Released last Friday (20) and detailed this Monday (23), the report, which guides the execution of the Budget, unfroze R$ 1.7 billion in funds. The improvement comes mainly from extraordinary revenue sources, but Haddad said the government is doing its part by keeping spending stable relative to gross domestic product.
“We released the data from the fourth (bimonthly revenue and expenditure) report of this year, showing that expenditure is absolutely within the framework rule, limited to 2.5% growth [acima da inflação] compared to last year. We had some good surprises in this fourth report,” he said.
Investment grade
The minister argued that rating agencies should upgrade Brazil to investment grade, as a guarantee that it is a good payer and that the country is not at risk of defaulting on its public debt. He said that not even international investors understand the country’s current rating, which is two ratings below investment grade.

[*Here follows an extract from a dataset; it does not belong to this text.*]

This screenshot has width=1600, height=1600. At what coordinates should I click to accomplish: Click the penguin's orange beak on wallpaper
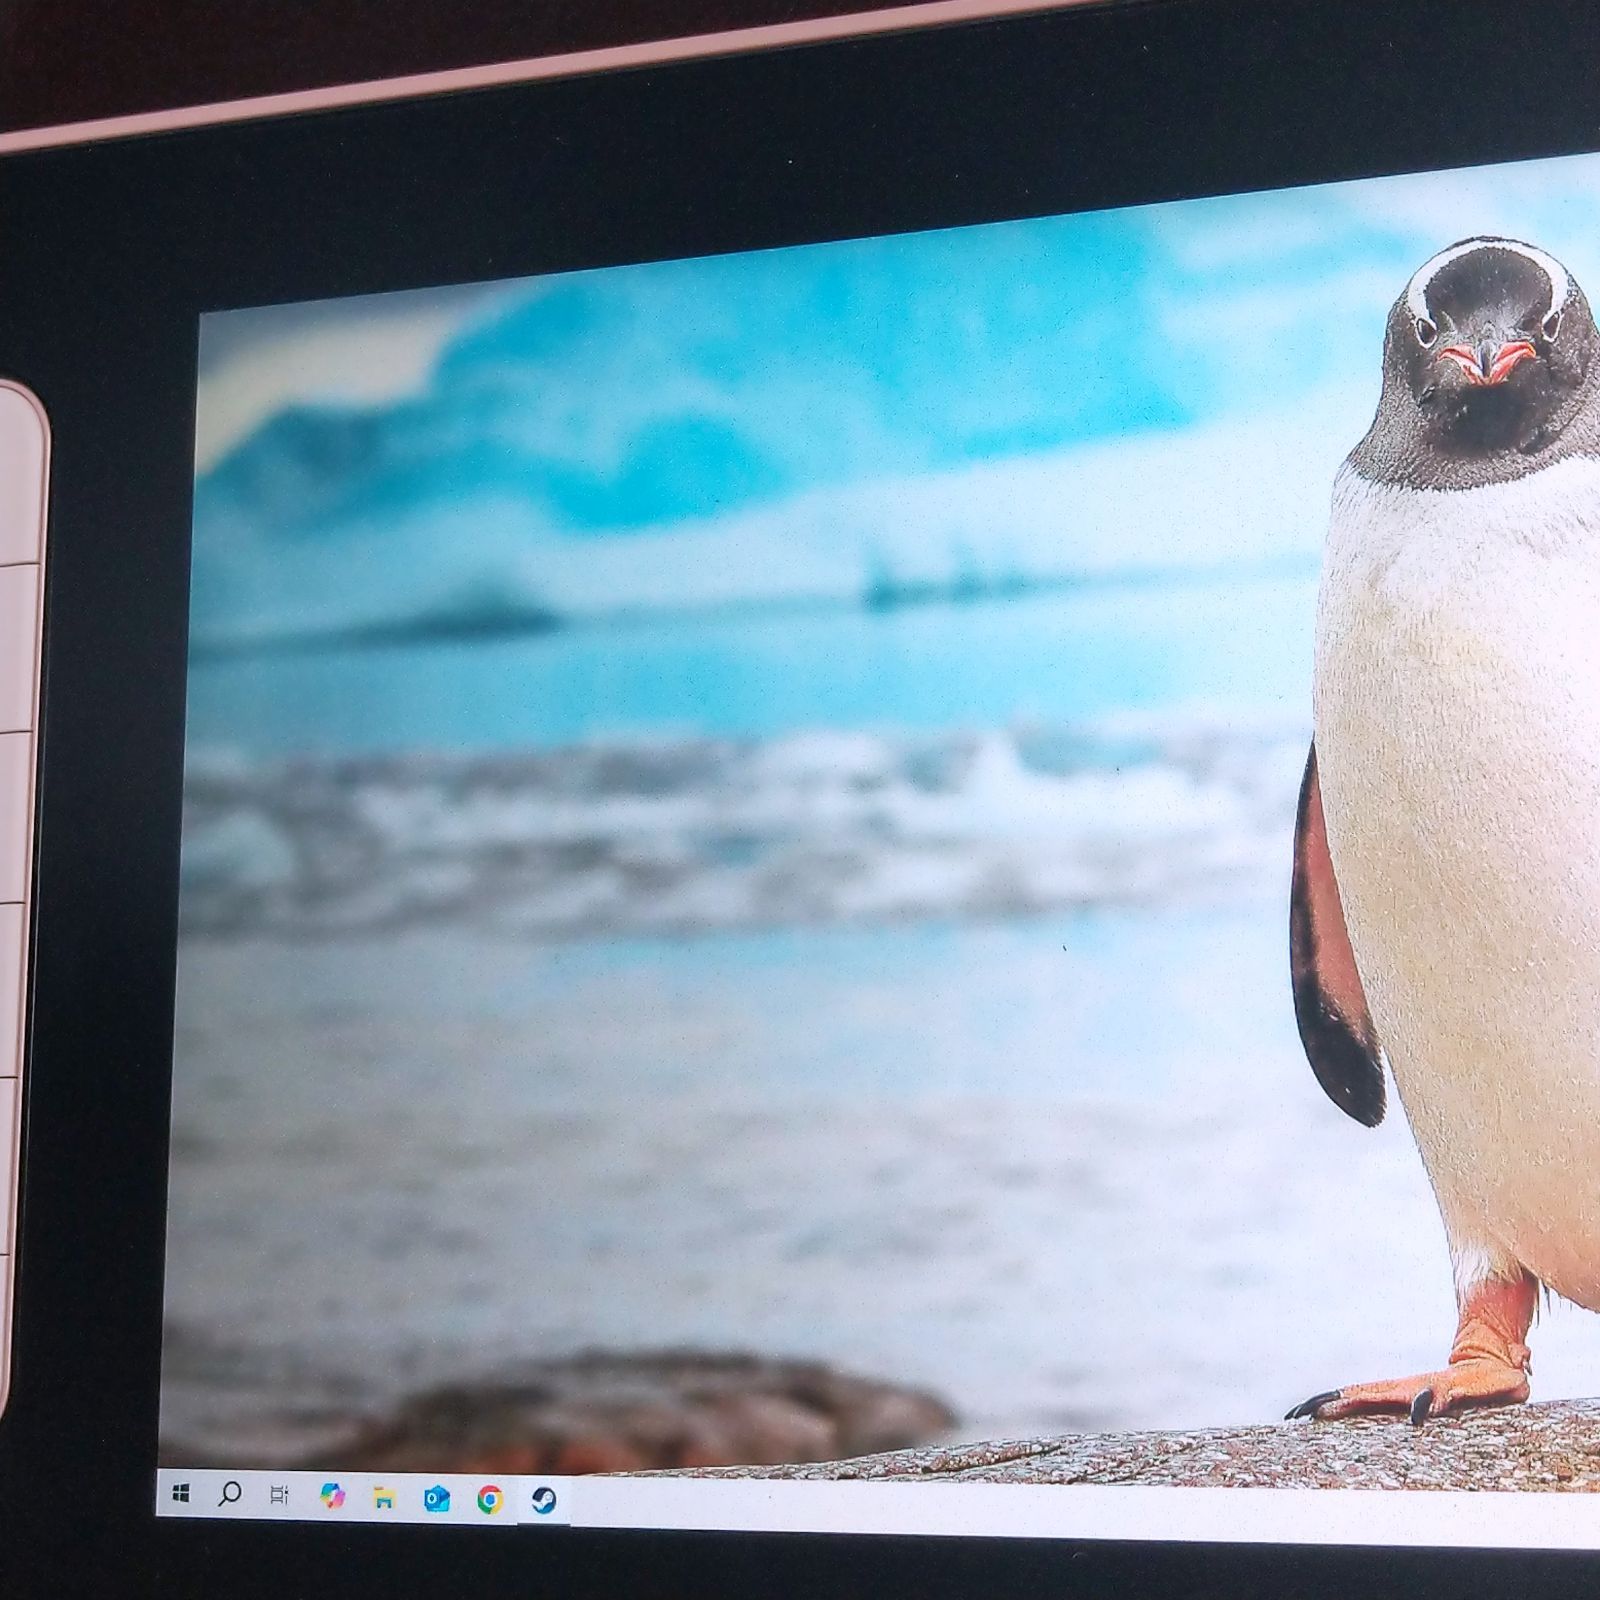tap(1486, 360)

“Brazil is an international creditor, it has a trade surplus [em torno] of US$100 billion, is the second or third destination for foreign private investment, and is being sought by several countries and sovereign funds to present their investment projects. For these entities, it also makes no sense that the eighth largest economy in the world, with US$350 billion in reserves [internacionais]does not yet have investment grade,” he declared.
Inflation
Regarding the impact of the drought in much of the country on inflation, Haddad said that the rate will continue to fall in the coming years and that interest rates will follow suit. “We will continue to have successively lower inflation rates in the coming years. That is my conviction. And I have no doubt that the Selic [juros básicos da economia] will respond to this behavior,” he commented.
The minister recalled that inflation in 2022 was masked due to the reduction in fuel taxes. “Without the masking in relation to fuels, the unofficial inflation in 2022 was 8.25%. We are in the second year with half the inflation of two years ago. It was a very significant drop”, he highlighted.
This morning, Lula and Haddad met separately with directors from the rating agencies Standard & Poor’s and Moody’s. The meetings took place at the residence of the head of Brazil’s mission to the United Nations. On Tuesday (24), Lula will give the annual opening speech at the United Nations General Assembly, a prerogative that falls to Brazil.